A nondescript metal box at the end of an unremarkable pier in Norfolk, Va. is one key to why the U.S. Navy is concerned about climate change.
For nine decades, the Sewells Point tide gauge or its ancestors have been recording the sea level off Pier 6 at Naval Station Norfolk.
The story it tells is clear. Between naturally sinking land and global warming driven sea level rise, the water is a half-meter higher than it was at the beginning of the last century.
That's creating problems at the world's largest naval base.
In rough weather, damaging surf slams against electrical, water and steam lines under the piers where the Navy docks its Atlantic fleet. High waves can keep sailors from getting to the ships. Even getting on base is getting harder as "nuisance flooding" becomes a regular problem, cutting off roads around the city of Norfolk.
"It's not going to stop us from accomplishing our mission. We're the military. We'll figure it out," said Capt. Dean VanderLey, commanding officer of Naval Facilities Engineering Command for the Mid-Atlantic region. "But it just makes things more difficult."
"The higher the sea level gets, the more we're going to have to deal with that," he adds. "I don't think we fully understand the scope of the problem. And we definitely don't fully understand the solution."
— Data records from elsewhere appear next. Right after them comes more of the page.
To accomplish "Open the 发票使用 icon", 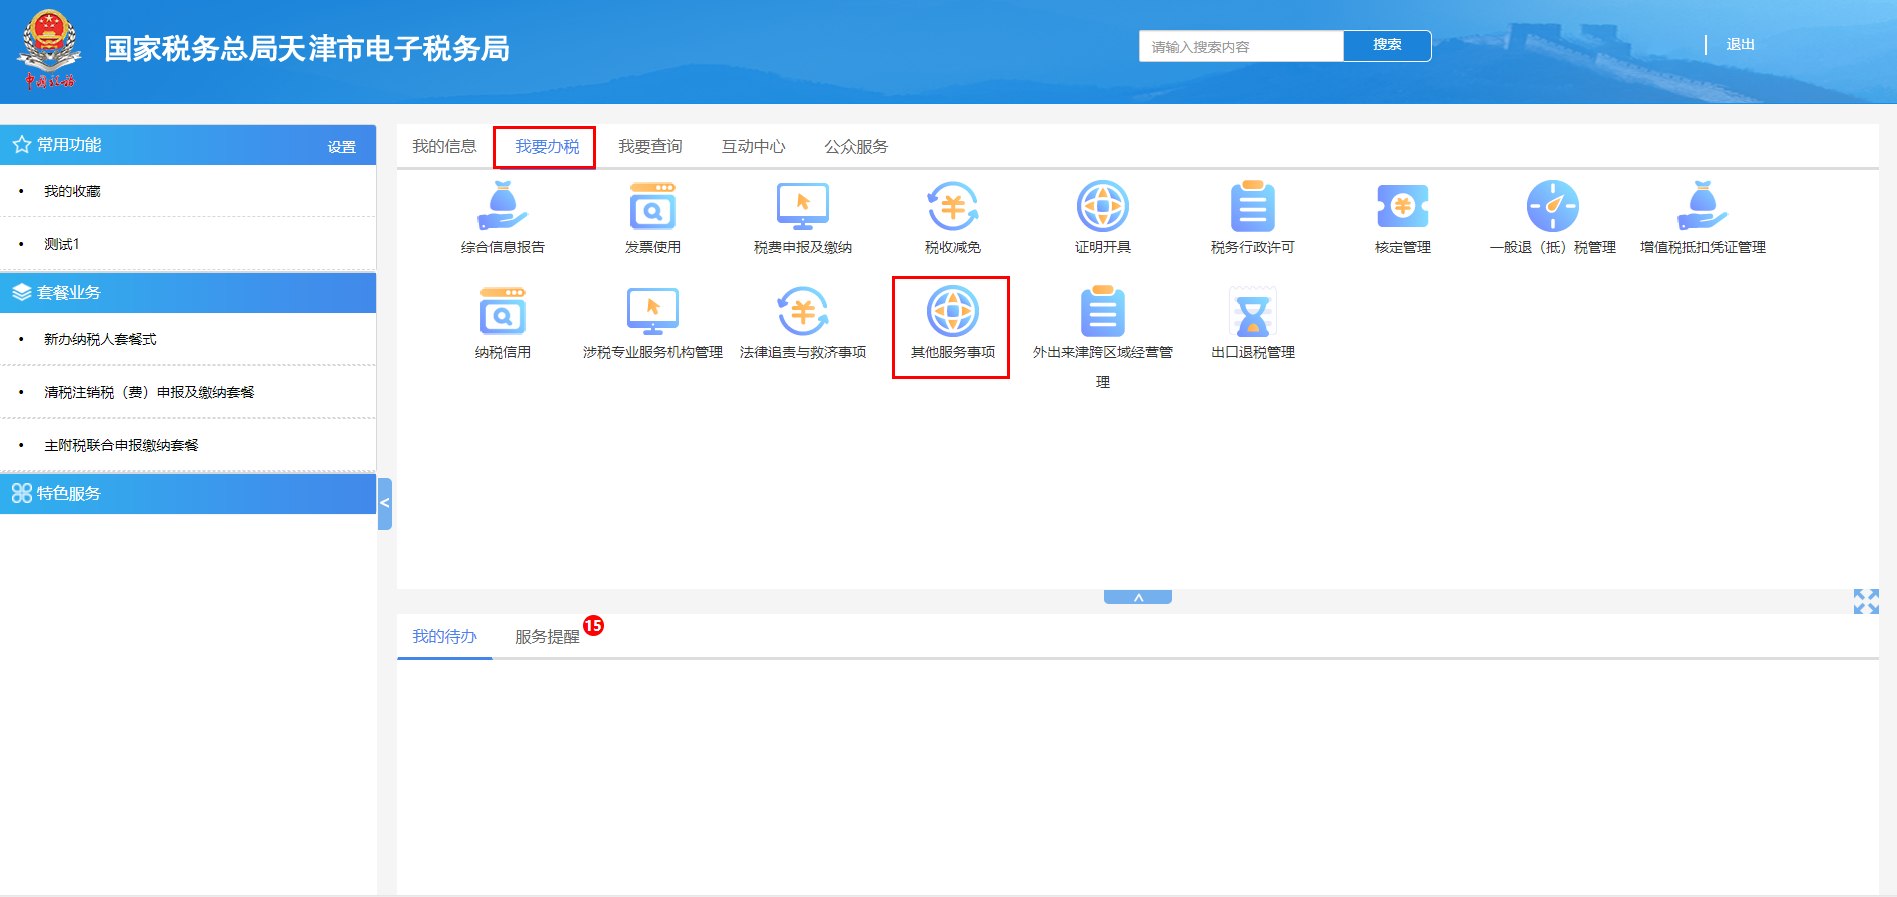I will tap(652, 207).
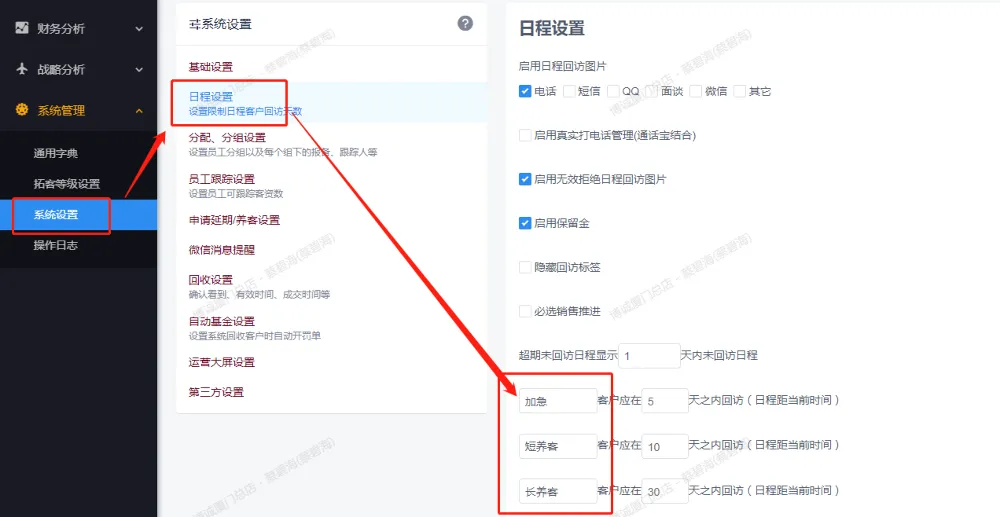Collapse the 系统管理 menu chevron
Viewport: 1000px width, 517px height.
coord(139,111)
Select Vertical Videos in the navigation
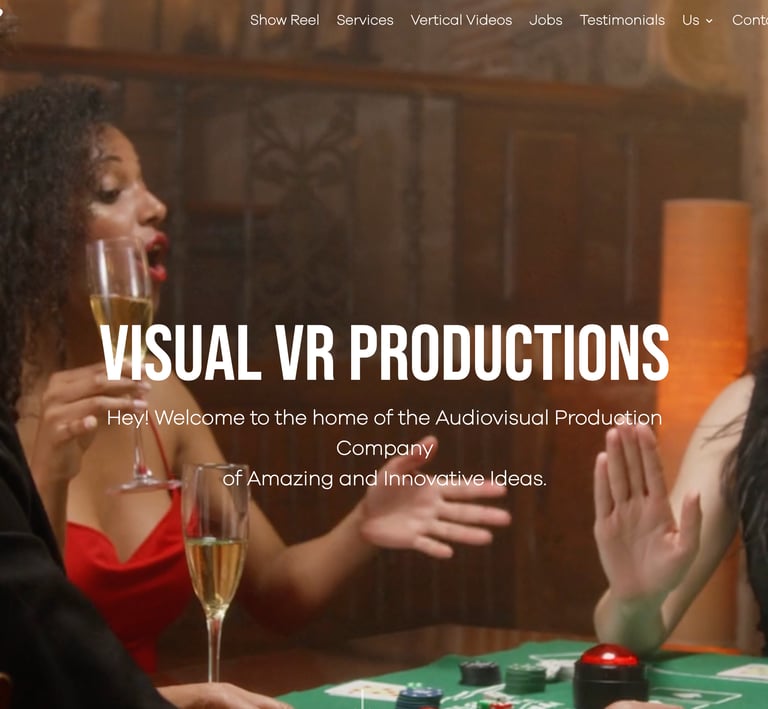The image size is (768, 709). [461, 20]
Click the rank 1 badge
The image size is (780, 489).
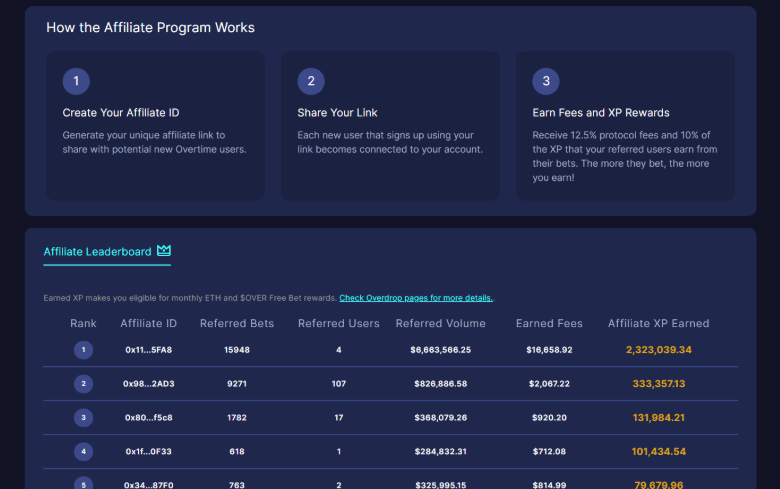[83, 350]
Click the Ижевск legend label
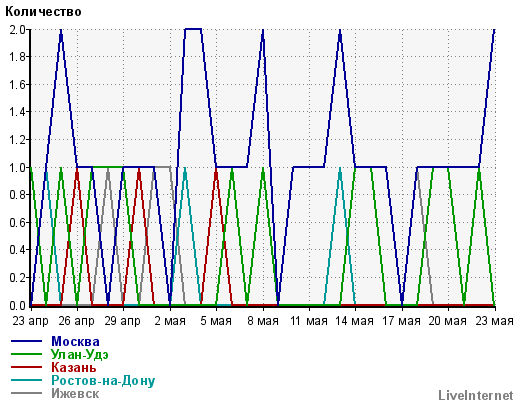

Hoax vs. threat multiplier
The commander-in-chief, President Donald Trump, has called global warming a hoax, although he now says there is "some connectivity" between human activity and climate change.
The Pentagon, on the other hand, takes the risks of climate change seriously.
Rising seas threaten coastal installations. Severe storms can cut off supply routes. Extreme heat limits training.
"The military has seen climate change as a problem since 2003, if not earlier," says retired Army Gen. Gerry Galloway, now with the Center for Climate and Security.
National security threats from climate change are included in eight defense and intelligence documents published before President Obama took office, according to the center.
"Climate change acts as a threat multiplier for instability in some of the most volatile regions of the world," a group of high-ranking former military officials wrote in a landmark 2007 report.
"Economic and environmental conditions in already fragile areas will further erode as food production declines, diseases increase, clean water becomes increasingly scarce, and large populations move in search of resources," the report continued.
These conditions "foster the conditions for internal conflicts, extremism and movement toward increased authoritarianism and radical ideologies."
Planning for the impacts accelerated under the Obama administration. In 2014, DOD published a "Climate Change Adaptation Roadmap" outlining risks and responses.
While the new president is a climate skeptic, his pick for secretary of defense acknowledges the threat.
Retired Marine Gen. James Mattis led the U.S. Joint Forces Command. The 2010 Joint Operating Environment report that he signed described climate change as "one of the 10 trends most likely to impact the Joint Force."
It notes the melting of the Arctic and the competition for newly available resources "is but one example of potential security challenges that did not exist in the past."
Eye to the future
Trump supports a strong military, and "I personally don't believe that the administration is going to do anything that's going to interfere with the military being prepared," Galloway says.
"Now, there will be fights over dollars," he adds, and who gets the resources will depend on the president's defense priorities.
At Naval Station Norfolk, they already are adapting to the realities they see coming. Newer piers are built higher, with the utility lines under a protected concrete deck.
"When we do construct facilities, we're doing that with an eye toward the future, as we always do," Capt. VanderLey says. "One of those things we see in the future is, potentially, sea level rise."
VanderLey stays away from the politics of climate change and how the new administration might affect adaptation plans.
"We're just trying to be good, smart engineers," he says. "And I can't imagine anyone's going to decide to stop being good, smart engineers.